# Exercise objective
Reproduce the lines of the records below verbatim, from the line containing "Select the lower blue charge controller unit" through the line containing "will click(1877, 617).", and no others.

[Records from a collection]

===============

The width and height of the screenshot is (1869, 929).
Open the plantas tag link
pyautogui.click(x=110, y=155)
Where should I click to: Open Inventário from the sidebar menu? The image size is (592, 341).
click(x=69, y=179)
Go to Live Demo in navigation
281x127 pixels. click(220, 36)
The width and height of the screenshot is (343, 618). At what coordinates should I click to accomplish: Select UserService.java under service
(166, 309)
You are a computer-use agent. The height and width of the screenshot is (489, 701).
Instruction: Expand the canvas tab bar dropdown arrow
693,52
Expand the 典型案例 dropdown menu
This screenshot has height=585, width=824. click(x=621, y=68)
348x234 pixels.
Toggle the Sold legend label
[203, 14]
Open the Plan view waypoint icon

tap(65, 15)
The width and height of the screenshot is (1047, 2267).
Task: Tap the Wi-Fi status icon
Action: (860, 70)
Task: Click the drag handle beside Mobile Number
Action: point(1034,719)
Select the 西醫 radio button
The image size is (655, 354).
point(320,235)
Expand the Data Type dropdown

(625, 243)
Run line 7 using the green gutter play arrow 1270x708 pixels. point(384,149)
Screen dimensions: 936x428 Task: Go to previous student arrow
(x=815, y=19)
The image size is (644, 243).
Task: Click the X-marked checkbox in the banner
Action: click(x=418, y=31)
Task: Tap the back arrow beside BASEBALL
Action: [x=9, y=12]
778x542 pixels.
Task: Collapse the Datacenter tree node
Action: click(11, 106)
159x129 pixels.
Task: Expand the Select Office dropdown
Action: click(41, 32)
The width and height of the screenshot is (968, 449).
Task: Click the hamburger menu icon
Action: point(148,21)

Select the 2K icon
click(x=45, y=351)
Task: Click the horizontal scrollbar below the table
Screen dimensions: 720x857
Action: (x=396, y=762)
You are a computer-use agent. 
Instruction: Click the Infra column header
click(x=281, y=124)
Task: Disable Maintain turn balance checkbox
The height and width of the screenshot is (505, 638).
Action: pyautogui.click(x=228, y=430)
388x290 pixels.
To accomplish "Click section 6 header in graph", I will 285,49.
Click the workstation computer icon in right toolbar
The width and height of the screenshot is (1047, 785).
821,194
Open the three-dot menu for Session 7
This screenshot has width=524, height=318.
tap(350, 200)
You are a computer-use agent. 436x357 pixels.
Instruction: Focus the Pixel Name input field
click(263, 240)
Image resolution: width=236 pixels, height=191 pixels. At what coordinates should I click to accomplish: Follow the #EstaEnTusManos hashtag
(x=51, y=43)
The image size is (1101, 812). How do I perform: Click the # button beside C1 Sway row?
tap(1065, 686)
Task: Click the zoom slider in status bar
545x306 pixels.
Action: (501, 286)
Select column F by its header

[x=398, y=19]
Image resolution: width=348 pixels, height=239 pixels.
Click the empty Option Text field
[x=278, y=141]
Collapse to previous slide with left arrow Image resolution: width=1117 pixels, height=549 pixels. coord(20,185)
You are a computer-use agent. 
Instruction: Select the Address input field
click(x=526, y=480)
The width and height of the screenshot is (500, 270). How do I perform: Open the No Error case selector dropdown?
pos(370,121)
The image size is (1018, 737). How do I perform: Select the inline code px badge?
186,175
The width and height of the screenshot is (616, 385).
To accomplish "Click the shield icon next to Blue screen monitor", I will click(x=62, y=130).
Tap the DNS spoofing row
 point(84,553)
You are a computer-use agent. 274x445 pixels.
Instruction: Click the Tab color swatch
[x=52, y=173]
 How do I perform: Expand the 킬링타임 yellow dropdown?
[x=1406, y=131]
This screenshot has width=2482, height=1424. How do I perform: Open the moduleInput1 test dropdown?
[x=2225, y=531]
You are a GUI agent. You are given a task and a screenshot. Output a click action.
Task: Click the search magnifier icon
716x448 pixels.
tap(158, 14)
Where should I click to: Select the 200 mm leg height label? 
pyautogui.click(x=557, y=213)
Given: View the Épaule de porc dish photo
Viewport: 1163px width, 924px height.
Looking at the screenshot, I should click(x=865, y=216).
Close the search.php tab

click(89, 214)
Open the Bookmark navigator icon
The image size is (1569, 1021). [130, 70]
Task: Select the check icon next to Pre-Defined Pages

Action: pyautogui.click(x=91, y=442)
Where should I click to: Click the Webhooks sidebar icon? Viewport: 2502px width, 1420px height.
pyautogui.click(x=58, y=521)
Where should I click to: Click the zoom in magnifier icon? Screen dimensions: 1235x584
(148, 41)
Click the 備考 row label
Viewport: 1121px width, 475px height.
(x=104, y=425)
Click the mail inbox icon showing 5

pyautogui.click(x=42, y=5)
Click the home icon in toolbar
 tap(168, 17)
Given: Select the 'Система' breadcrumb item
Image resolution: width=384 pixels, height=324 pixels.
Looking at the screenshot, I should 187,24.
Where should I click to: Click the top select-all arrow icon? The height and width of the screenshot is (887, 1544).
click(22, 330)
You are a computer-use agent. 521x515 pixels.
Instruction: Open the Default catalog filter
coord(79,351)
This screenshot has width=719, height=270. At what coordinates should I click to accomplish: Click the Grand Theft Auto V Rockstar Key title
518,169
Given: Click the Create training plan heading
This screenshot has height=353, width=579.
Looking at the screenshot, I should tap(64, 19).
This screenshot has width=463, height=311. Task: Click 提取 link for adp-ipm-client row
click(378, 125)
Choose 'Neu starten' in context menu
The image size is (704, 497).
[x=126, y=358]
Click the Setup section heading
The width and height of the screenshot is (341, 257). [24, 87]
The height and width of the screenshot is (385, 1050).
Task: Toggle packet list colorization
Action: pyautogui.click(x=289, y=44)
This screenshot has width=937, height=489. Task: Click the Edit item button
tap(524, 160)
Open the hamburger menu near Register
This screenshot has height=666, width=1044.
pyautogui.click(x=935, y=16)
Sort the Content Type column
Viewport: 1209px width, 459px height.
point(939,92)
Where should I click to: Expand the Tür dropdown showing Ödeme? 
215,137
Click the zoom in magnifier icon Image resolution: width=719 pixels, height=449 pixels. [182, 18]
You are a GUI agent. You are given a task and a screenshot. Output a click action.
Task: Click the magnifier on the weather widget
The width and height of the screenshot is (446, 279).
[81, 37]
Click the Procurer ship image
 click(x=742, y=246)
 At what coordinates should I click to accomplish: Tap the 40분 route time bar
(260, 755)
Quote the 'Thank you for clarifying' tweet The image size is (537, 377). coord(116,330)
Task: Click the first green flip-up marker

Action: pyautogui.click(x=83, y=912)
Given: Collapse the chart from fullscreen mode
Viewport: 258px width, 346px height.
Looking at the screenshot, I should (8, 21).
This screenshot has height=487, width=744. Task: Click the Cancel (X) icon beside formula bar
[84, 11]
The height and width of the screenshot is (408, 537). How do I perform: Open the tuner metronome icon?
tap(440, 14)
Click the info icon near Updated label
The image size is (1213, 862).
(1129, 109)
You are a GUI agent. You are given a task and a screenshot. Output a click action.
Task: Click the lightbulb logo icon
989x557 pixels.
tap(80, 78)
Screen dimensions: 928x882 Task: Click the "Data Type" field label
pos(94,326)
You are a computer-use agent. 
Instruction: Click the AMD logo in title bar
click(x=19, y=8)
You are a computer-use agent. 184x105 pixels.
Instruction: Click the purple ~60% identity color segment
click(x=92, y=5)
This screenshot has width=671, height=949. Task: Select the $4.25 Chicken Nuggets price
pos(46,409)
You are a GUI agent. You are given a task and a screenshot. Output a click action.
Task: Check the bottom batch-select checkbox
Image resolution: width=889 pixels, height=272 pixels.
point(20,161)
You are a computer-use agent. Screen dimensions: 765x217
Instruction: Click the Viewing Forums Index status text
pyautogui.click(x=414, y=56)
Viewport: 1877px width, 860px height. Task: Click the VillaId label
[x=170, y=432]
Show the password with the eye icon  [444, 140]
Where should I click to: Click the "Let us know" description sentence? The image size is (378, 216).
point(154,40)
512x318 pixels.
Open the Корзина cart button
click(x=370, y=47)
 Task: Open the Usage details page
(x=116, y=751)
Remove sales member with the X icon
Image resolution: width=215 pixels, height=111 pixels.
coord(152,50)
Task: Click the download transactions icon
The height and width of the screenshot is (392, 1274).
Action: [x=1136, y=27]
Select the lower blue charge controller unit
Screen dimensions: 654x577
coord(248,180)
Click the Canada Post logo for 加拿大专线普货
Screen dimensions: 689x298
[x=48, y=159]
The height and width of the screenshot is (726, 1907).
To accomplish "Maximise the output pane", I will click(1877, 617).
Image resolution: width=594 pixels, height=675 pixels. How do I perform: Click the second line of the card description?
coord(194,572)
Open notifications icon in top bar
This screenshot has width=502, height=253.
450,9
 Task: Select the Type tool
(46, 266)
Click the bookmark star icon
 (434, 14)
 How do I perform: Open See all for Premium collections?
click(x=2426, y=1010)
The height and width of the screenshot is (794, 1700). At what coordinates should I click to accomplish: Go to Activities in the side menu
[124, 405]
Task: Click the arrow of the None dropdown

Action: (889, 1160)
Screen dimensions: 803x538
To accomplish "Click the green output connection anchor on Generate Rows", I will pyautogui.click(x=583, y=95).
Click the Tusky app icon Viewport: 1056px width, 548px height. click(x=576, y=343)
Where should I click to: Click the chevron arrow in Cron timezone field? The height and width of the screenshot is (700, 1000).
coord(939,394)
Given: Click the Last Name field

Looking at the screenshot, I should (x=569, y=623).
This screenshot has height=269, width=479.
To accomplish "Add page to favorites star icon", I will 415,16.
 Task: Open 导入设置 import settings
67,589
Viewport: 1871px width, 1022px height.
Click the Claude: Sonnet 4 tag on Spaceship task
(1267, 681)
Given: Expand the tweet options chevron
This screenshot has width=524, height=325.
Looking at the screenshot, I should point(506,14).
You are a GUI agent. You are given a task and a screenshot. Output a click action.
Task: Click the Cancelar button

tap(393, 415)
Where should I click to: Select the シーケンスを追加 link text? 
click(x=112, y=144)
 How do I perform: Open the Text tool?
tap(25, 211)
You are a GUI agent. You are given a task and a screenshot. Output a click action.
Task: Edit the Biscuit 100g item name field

===============

# Written answer
Select the lower blue charge controller unit
Screen dimensions: 654x577
coord(248,180)
Click the Canada Post logo for 加拿大专线普货
Screen dimensions: 689x298
[x=48, y=159]
The height and width of the screenshot is (726, 1907).
To accomplish "Maximise the output pane", I will click(1877, 617).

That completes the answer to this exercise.